I always have to stop and ask myself why in the face of our nation's many real and pressing problems we waste so much time worrying about the issue of gay marriage. In a "free" country, how is the decision to love and make a life with someone of the same sex even an issue for the political leaders of our government? If this country is free, shouldn't we be able to marry whomsoever we please regardless of the religious or moral objections of a select few?

One would think so, but that doesn't seem to be how things work. To me, the problem with lawmakers fighting to stop gay marriage is that it's personal; it is part of their political agenda only to the extent that it gets them votes or their own religious morality makes them believe their way is the only way. Imposing your own religious and moral beliefs on others should not be part of American governing, but it is and until such things are abolished, we will not ever truly be a "free country".

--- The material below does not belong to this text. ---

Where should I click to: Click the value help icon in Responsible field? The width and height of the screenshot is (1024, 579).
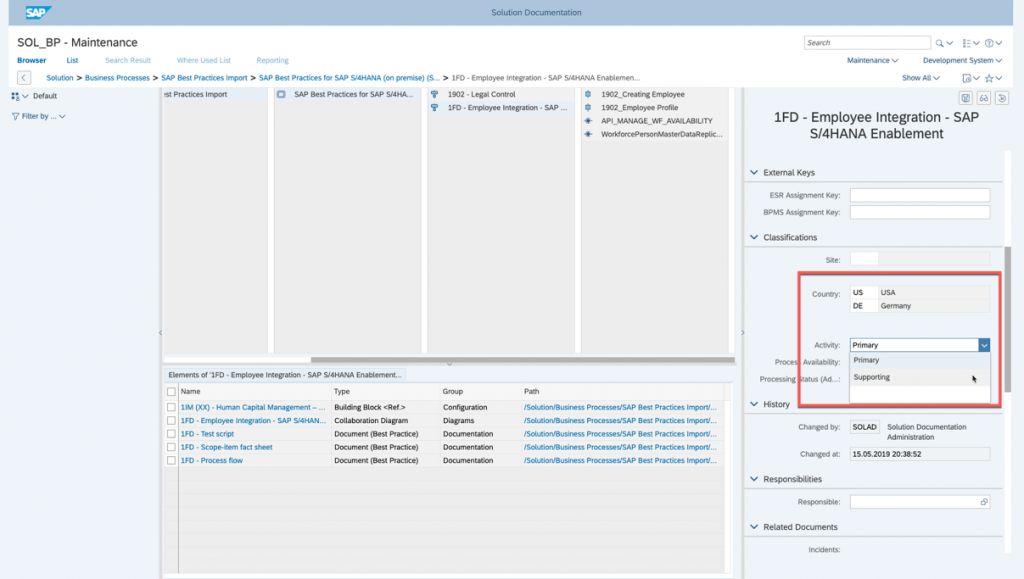click(x=984, y=502)
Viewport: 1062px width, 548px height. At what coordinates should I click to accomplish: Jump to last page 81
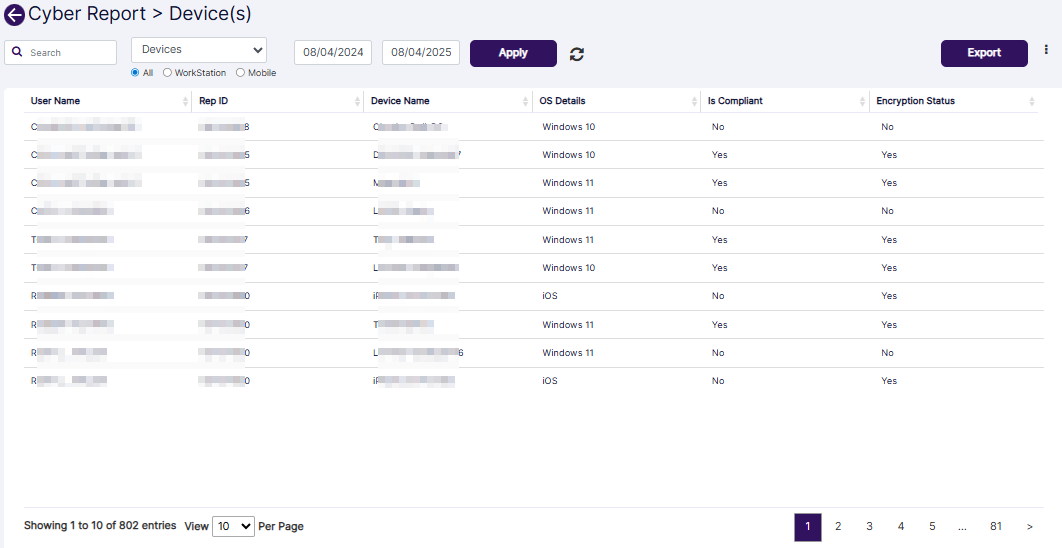996,527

When, in 2003, the Supreme Court abolished the legal ban on anal and oral sex, Republican Bill Frist, Tennessee State Senator and former Senate Majority Leader, was quoted as saying, "the Supreme Court's decision last week on gay sex threatens to make the American home a place where criminality is condoned." In Senator Frist's view, the law made private relations between consenting adult males legal - a travesty, in his opinion when, in fact, the Supreme Court made no so such claim. The law scratched from the books was an age-old one that did not, anywhere in its text, apply to homosexual rather than heterosexual persons. In fact, the law covered consenting adults of all sexual preferences engaging in "anal and oral sex". However, it had been used to arrest and prosecute otherwise innocent persons for the "crime" of being different in this case, homosexual. This abuse and manipulation of said law was the Supreme Court's reason for nixing it, but apparently lawmakers like Sen. Frist would have preferred to continue bending the law and punishing those that don't live up to their strict moral code.

It's daunting to realize that Sen. Frist, and those like him, honestly believe and would use their powers to ensure - that being homosexual or participating in private, sexual acts as consenting adults is in any way, shape, or form "criminal" and should be punished by law.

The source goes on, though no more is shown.